** Opening DATASET RECORDS block **

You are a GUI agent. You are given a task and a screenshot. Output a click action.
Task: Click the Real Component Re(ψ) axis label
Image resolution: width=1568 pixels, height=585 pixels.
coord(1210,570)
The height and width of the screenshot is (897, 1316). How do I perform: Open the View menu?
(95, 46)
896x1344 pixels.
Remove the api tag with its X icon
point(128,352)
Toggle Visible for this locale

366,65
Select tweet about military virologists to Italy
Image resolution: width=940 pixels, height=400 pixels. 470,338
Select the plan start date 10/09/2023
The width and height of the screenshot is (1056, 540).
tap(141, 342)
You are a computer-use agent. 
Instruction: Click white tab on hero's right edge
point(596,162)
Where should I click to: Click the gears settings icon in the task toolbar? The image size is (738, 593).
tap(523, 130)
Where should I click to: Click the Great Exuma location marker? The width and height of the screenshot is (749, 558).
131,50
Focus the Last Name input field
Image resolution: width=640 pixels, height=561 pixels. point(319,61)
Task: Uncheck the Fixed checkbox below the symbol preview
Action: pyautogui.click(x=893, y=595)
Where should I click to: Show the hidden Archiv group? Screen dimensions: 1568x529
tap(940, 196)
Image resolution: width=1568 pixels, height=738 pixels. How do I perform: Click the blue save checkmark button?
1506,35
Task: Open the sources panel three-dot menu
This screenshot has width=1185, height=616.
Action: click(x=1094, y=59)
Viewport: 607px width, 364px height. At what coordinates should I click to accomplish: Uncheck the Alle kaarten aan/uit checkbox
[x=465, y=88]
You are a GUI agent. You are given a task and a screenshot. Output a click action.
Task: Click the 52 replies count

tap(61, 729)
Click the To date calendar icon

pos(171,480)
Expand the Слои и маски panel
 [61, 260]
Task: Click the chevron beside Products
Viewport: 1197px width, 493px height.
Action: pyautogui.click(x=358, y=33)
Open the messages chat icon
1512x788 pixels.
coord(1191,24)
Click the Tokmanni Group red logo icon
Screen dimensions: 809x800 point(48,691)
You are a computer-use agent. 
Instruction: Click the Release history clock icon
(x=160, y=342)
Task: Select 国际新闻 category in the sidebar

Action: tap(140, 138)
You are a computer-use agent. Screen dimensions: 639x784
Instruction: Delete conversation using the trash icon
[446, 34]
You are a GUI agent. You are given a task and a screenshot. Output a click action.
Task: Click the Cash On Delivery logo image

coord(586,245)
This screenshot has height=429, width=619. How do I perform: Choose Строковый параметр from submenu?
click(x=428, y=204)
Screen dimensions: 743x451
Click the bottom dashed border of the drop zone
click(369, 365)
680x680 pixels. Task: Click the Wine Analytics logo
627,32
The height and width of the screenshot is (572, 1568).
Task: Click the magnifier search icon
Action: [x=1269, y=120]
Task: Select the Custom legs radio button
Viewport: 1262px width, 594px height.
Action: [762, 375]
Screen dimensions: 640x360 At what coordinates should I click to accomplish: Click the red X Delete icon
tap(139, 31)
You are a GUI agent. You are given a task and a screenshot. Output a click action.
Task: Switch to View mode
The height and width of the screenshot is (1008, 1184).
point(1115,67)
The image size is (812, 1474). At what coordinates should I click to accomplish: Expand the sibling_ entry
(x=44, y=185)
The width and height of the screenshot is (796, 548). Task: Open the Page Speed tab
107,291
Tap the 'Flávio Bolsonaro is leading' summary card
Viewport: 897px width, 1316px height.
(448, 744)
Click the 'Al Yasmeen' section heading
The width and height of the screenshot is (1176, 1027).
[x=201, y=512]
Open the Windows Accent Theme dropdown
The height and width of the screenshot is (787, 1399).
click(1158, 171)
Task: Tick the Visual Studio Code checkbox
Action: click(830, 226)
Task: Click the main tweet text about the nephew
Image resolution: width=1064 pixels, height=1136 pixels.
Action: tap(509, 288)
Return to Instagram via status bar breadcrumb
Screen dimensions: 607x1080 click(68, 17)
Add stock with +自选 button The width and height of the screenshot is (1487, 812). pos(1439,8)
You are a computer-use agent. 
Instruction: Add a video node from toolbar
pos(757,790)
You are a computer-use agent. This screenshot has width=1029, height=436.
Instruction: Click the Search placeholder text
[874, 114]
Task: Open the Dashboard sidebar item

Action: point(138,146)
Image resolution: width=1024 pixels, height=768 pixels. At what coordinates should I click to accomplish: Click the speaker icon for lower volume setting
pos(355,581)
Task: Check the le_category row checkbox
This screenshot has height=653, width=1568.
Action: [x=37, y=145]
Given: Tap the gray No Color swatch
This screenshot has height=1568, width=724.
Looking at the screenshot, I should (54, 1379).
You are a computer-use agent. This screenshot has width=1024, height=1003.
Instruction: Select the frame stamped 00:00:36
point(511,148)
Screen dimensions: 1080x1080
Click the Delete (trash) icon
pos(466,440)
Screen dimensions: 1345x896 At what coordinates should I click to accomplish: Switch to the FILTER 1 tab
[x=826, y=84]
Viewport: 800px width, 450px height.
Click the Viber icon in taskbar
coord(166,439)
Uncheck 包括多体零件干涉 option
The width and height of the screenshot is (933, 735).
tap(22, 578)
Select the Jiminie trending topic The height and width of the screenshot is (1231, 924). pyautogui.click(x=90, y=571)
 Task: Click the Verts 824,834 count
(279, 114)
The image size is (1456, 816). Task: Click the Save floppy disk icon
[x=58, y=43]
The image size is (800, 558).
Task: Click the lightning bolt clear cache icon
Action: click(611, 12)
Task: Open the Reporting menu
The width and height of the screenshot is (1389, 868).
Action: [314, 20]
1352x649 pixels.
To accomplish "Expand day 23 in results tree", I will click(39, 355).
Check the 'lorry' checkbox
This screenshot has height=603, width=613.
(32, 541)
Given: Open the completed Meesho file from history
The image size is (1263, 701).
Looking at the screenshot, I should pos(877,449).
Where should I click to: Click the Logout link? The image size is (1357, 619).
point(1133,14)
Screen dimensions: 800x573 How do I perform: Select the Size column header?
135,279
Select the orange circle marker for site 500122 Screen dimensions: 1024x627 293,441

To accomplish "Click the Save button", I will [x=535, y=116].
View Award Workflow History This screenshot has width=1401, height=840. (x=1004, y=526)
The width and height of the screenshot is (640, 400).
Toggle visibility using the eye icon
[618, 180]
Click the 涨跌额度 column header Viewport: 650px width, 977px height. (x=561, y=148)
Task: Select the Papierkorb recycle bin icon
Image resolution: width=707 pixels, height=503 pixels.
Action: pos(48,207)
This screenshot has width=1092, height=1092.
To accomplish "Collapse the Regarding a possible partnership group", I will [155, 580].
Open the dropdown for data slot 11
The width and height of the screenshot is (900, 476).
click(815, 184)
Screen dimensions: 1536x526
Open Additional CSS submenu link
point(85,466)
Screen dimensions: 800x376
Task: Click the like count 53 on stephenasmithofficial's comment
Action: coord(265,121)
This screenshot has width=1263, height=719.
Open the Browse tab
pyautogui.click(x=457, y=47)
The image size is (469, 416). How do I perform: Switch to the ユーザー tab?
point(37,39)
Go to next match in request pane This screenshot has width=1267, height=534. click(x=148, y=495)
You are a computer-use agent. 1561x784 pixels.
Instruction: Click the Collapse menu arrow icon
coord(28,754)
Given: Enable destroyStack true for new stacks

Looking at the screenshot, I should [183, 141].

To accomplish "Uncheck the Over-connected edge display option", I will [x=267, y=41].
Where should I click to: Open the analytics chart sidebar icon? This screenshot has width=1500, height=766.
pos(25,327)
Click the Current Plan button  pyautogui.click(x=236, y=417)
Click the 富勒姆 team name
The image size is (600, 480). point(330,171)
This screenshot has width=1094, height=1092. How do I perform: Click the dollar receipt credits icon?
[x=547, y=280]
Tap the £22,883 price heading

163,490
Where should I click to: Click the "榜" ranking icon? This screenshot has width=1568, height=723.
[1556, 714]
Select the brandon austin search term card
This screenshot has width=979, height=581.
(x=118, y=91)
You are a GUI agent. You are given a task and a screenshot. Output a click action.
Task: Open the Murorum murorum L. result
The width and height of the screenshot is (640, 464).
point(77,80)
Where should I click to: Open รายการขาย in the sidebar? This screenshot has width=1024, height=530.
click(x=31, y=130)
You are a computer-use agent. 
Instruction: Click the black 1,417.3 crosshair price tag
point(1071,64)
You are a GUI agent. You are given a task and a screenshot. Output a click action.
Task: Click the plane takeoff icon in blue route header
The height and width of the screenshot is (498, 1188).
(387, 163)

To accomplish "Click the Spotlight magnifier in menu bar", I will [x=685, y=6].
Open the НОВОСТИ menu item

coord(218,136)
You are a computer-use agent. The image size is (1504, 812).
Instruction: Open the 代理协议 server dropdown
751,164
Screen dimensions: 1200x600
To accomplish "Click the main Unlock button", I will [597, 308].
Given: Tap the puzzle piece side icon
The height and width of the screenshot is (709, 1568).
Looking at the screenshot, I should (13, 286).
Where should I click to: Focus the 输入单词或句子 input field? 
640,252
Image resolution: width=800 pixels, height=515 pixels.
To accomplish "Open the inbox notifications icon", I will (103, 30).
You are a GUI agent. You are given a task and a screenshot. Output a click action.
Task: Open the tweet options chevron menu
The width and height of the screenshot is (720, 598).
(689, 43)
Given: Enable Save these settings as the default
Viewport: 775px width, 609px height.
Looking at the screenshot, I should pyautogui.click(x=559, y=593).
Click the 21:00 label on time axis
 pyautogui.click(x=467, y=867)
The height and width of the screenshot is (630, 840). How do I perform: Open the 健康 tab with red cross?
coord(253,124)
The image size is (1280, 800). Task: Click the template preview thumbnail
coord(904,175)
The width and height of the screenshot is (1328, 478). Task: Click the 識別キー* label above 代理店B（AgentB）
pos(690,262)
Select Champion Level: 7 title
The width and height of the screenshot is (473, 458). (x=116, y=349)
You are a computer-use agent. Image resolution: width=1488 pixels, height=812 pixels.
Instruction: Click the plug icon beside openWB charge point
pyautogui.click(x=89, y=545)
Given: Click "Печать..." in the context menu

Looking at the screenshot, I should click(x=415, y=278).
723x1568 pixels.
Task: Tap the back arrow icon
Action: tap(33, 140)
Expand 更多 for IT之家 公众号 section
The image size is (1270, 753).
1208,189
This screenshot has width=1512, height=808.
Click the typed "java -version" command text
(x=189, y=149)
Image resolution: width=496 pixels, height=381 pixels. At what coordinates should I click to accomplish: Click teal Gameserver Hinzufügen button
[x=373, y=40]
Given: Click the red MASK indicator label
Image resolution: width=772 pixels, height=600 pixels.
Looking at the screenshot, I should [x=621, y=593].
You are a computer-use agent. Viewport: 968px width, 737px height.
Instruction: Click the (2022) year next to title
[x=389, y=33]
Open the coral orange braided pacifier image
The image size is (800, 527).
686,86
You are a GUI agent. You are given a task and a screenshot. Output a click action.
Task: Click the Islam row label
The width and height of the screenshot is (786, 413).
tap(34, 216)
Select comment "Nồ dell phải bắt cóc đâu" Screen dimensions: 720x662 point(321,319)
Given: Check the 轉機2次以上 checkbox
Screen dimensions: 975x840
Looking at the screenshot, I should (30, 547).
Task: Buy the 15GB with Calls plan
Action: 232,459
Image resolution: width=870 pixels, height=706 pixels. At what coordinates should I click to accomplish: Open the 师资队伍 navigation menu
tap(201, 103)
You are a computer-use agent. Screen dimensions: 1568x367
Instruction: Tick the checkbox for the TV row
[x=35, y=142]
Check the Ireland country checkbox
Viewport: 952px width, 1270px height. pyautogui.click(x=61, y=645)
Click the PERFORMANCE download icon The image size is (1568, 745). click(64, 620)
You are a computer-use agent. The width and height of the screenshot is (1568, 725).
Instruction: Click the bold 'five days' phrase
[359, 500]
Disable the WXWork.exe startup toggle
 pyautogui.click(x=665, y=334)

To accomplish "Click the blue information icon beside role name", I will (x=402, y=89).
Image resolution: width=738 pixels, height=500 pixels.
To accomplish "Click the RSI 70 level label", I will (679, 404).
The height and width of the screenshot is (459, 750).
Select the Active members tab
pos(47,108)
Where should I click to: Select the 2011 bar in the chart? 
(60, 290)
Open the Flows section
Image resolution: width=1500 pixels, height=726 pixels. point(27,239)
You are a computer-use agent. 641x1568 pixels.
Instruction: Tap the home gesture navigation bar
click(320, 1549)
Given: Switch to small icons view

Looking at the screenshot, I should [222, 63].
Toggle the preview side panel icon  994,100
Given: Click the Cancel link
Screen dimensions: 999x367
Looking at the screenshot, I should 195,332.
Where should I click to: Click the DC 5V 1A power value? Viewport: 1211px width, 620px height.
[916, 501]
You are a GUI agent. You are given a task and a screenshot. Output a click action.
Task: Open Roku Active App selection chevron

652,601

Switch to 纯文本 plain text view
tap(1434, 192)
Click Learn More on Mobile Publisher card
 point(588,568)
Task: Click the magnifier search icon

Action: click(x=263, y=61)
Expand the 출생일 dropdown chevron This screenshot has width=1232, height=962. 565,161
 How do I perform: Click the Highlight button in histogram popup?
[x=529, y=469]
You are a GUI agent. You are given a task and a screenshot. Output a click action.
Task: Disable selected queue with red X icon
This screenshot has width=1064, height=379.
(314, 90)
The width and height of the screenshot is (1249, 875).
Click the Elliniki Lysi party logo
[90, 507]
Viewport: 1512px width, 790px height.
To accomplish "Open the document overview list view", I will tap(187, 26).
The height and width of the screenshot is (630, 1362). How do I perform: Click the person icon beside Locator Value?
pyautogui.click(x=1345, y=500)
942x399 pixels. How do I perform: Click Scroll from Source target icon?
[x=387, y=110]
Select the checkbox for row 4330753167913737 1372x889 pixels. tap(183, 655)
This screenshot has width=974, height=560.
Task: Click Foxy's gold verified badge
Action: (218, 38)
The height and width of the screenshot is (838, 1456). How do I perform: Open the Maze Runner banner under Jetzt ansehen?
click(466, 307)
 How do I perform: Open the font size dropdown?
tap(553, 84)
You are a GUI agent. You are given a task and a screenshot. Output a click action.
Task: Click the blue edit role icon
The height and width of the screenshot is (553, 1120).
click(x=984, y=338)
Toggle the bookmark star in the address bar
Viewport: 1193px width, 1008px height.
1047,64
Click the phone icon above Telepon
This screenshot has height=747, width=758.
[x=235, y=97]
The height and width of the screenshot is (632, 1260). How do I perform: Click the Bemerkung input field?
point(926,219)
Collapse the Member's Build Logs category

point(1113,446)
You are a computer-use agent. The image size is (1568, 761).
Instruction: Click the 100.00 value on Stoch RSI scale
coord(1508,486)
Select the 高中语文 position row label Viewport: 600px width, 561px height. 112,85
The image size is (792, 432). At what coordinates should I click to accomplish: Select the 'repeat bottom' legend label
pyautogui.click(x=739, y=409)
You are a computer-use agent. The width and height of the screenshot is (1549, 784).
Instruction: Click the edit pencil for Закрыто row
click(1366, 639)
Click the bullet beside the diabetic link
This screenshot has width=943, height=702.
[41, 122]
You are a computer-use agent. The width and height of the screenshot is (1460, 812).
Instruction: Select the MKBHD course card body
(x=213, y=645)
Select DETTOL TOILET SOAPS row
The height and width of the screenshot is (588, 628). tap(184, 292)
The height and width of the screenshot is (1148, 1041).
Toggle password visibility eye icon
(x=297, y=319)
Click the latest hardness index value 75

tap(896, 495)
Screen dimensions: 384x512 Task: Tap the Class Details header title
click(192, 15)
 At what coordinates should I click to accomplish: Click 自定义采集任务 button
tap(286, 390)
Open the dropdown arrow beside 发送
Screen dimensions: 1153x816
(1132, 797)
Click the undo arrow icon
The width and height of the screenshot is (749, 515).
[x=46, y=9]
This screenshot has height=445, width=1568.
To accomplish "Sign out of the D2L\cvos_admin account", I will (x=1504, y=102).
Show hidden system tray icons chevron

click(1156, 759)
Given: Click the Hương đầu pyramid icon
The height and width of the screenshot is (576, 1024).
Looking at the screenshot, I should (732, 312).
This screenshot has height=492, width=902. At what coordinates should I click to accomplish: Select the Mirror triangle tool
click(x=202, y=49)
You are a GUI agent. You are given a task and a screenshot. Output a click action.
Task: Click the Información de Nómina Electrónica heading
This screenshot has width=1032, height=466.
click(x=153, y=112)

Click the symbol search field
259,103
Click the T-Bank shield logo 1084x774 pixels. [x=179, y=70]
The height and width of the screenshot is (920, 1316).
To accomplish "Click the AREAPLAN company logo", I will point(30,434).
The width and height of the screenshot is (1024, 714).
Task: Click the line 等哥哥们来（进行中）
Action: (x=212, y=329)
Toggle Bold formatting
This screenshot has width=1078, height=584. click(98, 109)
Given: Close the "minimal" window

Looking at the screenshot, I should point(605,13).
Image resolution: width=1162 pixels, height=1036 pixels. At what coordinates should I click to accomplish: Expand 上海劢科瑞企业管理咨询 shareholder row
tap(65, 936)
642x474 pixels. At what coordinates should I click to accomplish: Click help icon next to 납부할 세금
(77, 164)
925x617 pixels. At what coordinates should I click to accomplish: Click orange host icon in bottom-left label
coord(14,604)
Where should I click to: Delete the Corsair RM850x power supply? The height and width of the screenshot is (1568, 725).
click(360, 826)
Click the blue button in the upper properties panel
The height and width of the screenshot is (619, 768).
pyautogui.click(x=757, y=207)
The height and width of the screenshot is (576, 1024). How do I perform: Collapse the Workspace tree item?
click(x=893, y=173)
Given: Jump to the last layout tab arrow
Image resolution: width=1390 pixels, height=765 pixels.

** Closing DATASET RECORDS block **

**WHAT THE TASK ASKS:** Pull every line containing the string "main" out of the data above and copy it.

**OUTPUT FOR THIS EXERCISE:**
Task: Click the main tweet text about the nephew
To accomplish "Click the main Unlock button", I will [597, 308].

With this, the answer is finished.